*** Opening Task data ***

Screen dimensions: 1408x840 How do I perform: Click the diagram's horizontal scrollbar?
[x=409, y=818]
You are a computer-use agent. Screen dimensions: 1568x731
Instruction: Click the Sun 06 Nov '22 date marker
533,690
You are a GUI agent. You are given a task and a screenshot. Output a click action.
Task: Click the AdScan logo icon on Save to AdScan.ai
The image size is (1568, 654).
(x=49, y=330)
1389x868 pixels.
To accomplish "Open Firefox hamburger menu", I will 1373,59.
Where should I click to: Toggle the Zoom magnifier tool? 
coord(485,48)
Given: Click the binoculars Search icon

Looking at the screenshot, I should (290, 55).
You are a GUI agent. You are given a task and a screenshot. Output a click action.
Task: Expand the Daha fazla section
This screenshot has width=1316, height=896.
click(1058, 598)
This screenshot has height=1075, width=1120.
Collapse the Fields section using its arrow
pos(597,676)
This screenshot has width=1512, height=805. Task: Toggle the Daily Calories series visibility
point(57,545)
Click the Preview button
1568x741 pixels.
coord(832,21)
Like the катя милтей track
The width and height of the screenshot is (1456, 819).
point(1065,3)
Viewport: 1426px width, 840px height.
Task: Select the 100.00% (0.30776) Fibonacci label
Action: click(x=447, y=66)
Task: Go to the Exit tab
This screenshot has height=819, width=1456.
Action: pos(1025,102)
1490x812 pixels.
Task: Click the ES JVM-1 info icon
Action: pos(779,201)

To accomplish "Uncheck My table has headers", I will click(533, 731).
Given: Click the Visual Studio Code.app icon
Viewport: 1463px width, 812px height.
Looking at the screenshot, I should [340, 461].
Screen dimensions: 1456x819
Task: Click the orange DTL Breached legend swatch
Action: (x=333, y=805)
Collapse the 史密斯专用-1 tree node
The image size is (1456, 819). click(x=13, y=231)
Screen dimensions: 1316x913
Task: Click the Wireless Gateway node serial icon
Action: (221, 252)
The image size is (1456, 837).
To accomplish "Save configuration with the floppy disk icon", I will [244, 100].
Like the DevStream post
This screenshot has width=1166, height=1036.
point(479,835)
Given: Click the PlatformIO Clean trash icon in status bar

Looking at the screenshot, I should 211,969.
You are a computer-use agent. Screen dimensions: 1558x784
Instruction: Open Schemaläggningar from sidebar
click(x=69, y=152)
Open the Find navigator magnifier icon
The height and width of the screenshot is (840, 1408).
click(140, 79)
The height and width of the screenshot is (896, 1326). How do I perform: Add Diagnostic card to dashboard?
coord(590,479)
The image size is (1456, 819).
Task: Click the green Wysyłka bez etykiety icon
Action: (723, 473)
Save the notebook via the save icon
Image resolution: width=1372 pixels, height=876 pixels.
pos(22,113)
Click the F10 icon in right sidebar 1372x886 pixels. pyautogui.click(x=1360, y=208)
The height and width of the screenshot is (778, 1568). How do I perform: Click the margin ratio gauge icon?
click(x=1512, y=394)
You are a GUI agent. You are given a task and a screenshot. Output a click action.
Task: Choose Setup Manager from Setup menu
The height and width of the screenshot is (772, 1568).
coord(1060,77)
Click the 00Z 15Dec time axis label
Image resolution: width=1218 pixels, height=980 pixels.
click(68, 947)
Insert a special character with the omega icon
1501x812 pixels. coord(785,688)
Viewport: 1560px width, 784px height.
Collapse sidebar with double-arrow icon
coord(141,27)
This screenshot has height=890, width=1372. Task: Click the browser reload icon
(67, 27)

*** Closing Task data ***

What to work on: Would you write out the full listing exactly as given?

Written solution:
Screen dimensions: 1408x840 How do I perform: Click the diagram's horizontal scrollbar?
[x=409, y=818]
You are a computer-use agent. Screen dimensions: 1568x731
Instruction: Click the Sun 06 Nov '22 date marker
533,690
You are a GUI agent. You are given a task and a screenshot. Output a click action.
Task: Click the AdScan logo icon on Save to AdScan.ai
The image size is (1568, 654).
(x=49, y=330)
1389x868 pixels.
To accomplish "Open Firefox hamburger menu", I will 1373,59.
Where should I click to: Toggle the Zoom magnifier tool? 
coord(485,48)
Given: Click the binoculars Search icon

Looking at the screenshot, I should (290, 55).
You are a GUI agent. You are given a task and a screenshot. Output a click action.
Task: Expand the Daha fazla section
This screenshot has width=1316, height=896.
click(1058, 598)
This screenshot has height=1075, width=1120.
Collapse the Fields section using its arrow
pos(597,676)
This screenshot has width=1512, height=805. Task: Toggle the Daily Calories series visibility
point(57,545)
Click the Preview button
1568x741 pixels.
coord(832,21)
Like the катя милтей track
The width and height of the screenshot is (1456, 819).
point(1065,3)
Viewport: 1426px width, 840px height.
Task: Select the 100.00% (0.30776) Fibonacci label
Action: click(x=447, y=66)
Task: Go to the Exit tab
This screenshot has height=819, width=1456.
Action: pos(1025,102)
1490x812 pixels.
Task: Click the ES JVM-1 info icon
Action: pos(779,201)

To accomplish "Uncheck My table has headers", I will click(533, 731).
Given: Click the Visual Studio Code.app icon
Viewport: 1463px width, 812px height.
Looking at the screenshot, I should [340, 461].
Screen dimensions: 1456x819
Task: Click the orange DTL Breached legend swatch
Action: (x=333, y=805)
Collapse the 史密斯专用-1 tree node
The image size is (1456, 819). click(x=13, y=231)
Screen dimensions: 1316x913
Task: Click the Wireless Gateway node serial icon
Action: (221, 252)
The image size is (1456, 837).
To accomplish "Save configuration with the floppy disk icon", I will [244, 100].
Like the DevStream post
This screenshot has width=1166, height=1036.
point(479,835)
Given: Click the PlatformIO Clean trash icon in status bar

Looking at the screenshot, I should 211,969.
You are a computer-use agent. Screen dimensions: 1558x784
Instruction: Open Schemaläggningar from sidebar
click(x=69, y=152)
Open the Find navigator magnifier icon
The height and width of the screenshot is (840, 1408).
click(140, 79)
The height and width of the screenshot is (896, 1326). How do I perform: Add Diagnostic card to dashboard?
coord(590,479)
The image size is (1456, 819).
Task: Click the green Wysyłka bez etykiety icon
Action: (723, 473)
Save the notebook via the save icon
Image resolution: width=1372 pixels, height=876 pixels.
pos(22,113)
Click the F10 icon in right sidebar 1372x886 pixels. pyautogui.click(x=1360, y=208)
The height and width of the screenshot is (778, 1568). How do I perform: Click the margin ratio gauge icon?
click(x=1512, y=394)
You are a GUI agent. You are given a task and a screenshot. Output a click action.
Task: Choose Setup Manager from Setup menu
The height and width of the screenshot is (772, 1568).
coord(1060,77)
Click the 00Z 15Dec time axis label
Image resolution: width=1218 pixels, height=980 pixels.
click(68, 947)
Insert a special character with the omega icon
1501x812 pixels. coord(785,688)
Viewport: 1560px width, 784px height.
Collapse sidebar with double-arrow icon
coord(141,27)
This screenshot has height=890, width=1372. Task: Click the browser reload icon
(67, 27)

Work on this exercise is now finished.